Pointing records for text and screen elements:
Begin
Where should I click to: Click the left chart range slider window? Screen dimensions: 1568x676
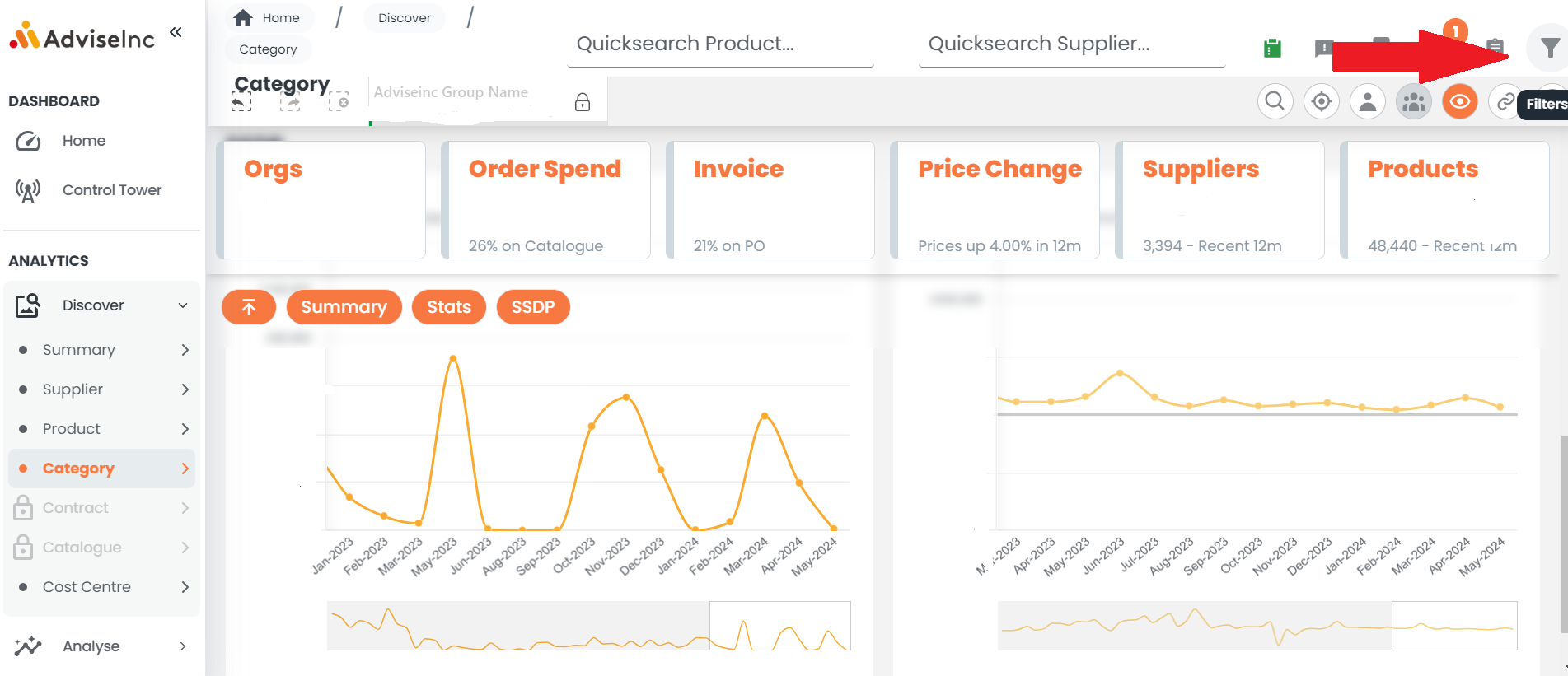point(779,626)
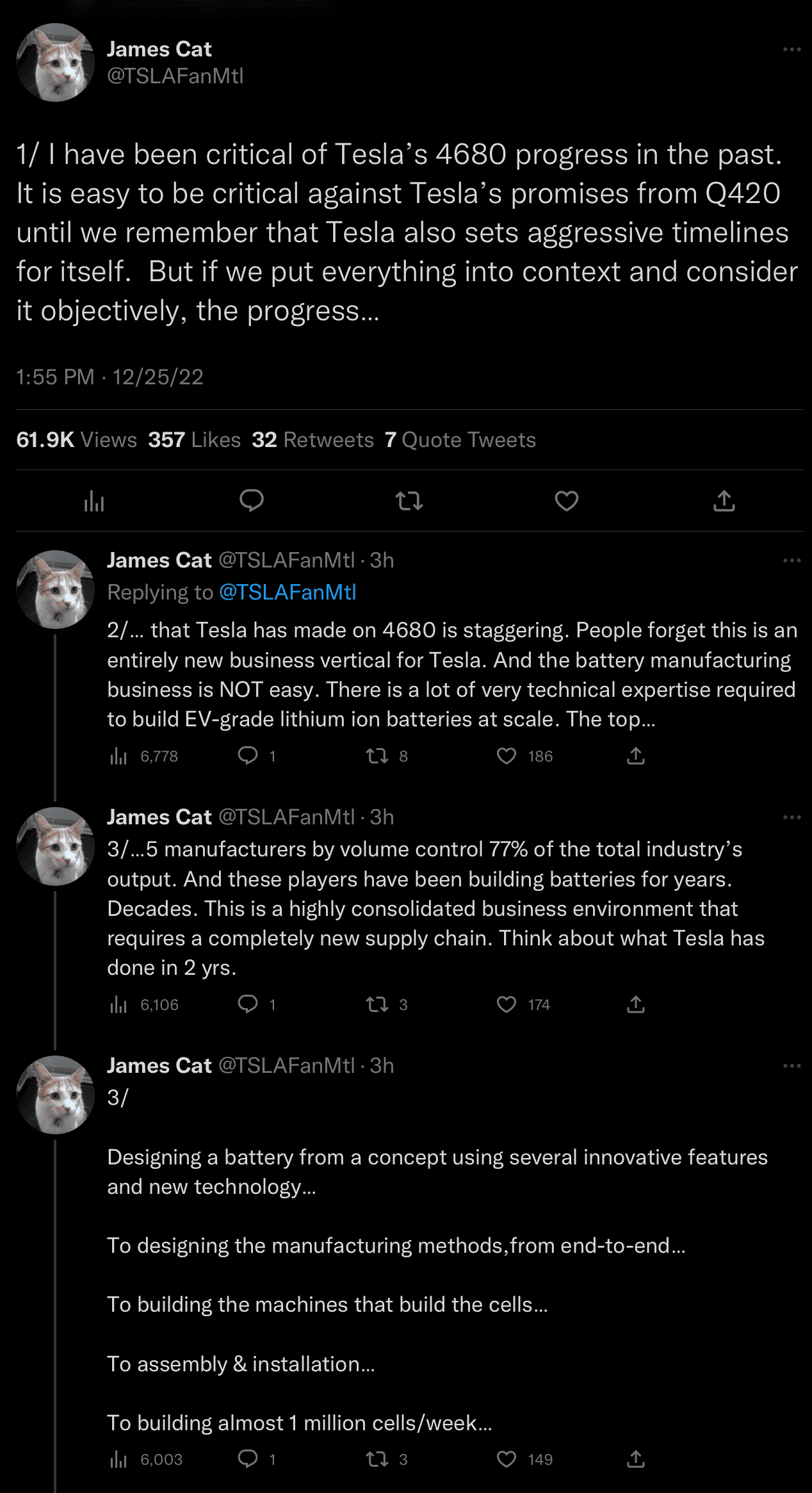Image resolution: width=812 pixels, height=1493 pixels.
Task: Open James Cat's profile picture at top
Action: pos(56,63)
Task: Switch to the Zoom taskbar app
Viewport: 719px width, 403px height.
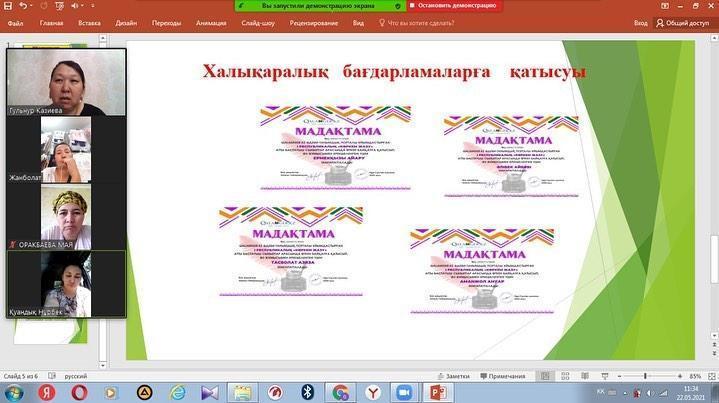Action: [x=404, y=392]
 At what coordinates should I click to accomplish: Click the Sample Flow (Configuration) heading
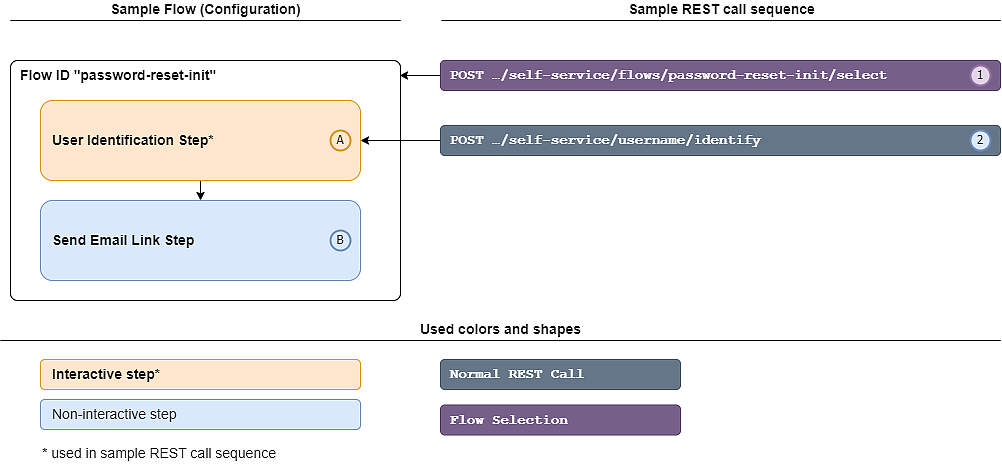(x=205, y=9)
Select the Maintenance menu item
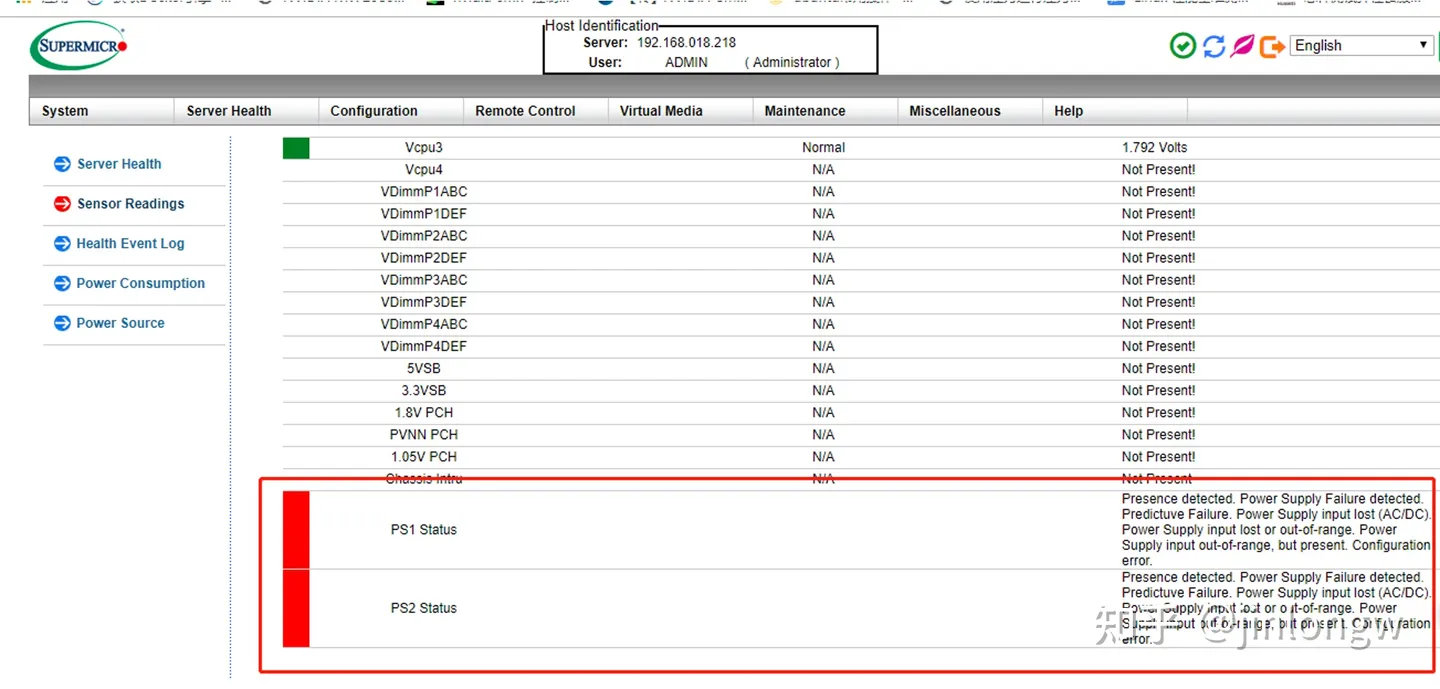This screenshot has height=689, width=1440. coord(804,110)
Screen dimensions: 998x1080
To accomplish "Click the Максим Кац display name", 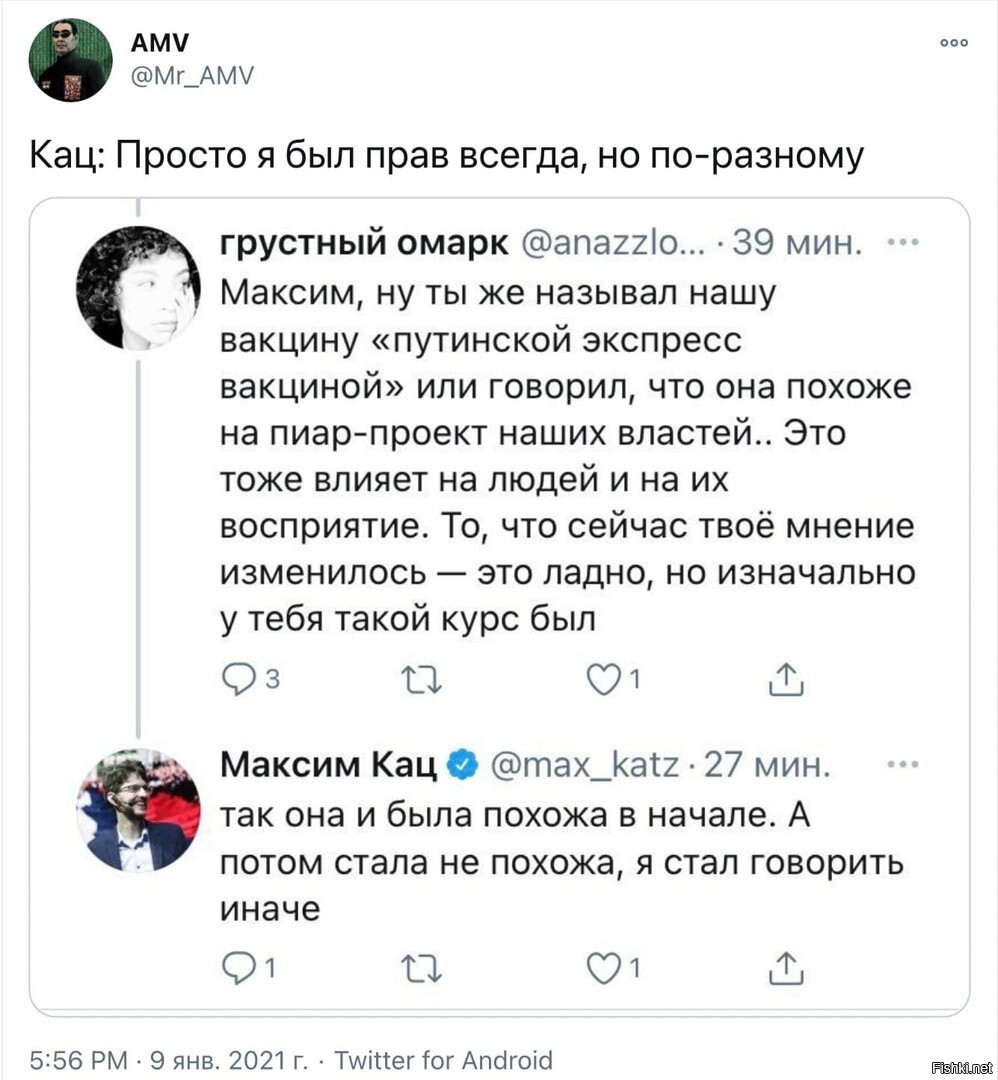I will coord(329,764).
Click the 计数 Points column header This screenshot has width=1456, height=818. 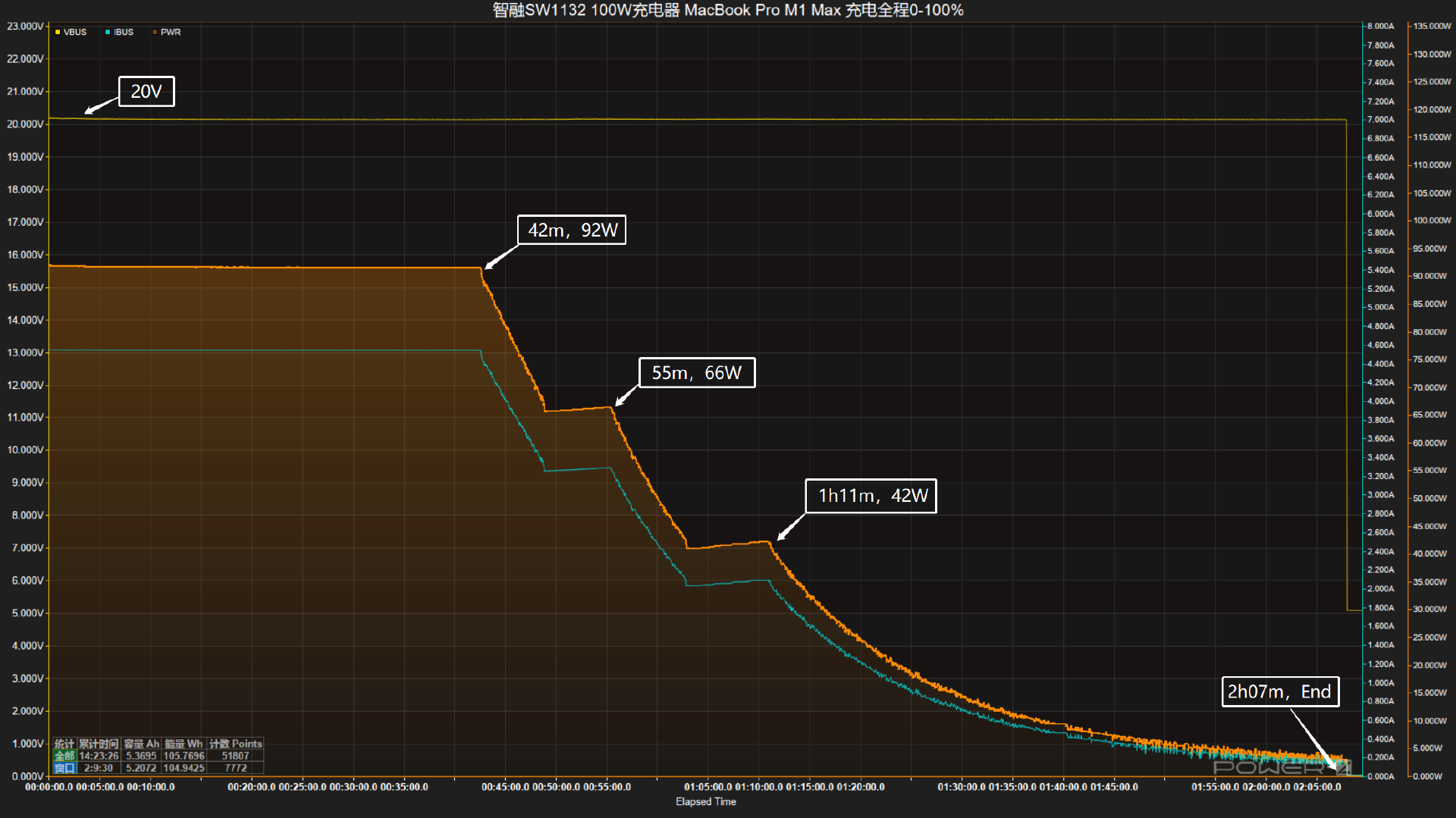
End
What you should do: Lay out the material above, from the line containing "At what coordinates" through the line containing "This screenshot has height=689, width=1440.", as a Markdown table with the columns Row and Line, numbering the rows and skipping any blank lines. Leave the pictures out of the table.

The answer:
| Row | Line |
|---|---|
| 1 |  At what coordinates should I click to accomplish: Click the Sample Flow (Configuration) heading |
| 2 | (x=205, y=9) |
| 3 | Select the Maintenance menu item |
| 4 | This screenshot has height=689, width=1440. coord(804,110) |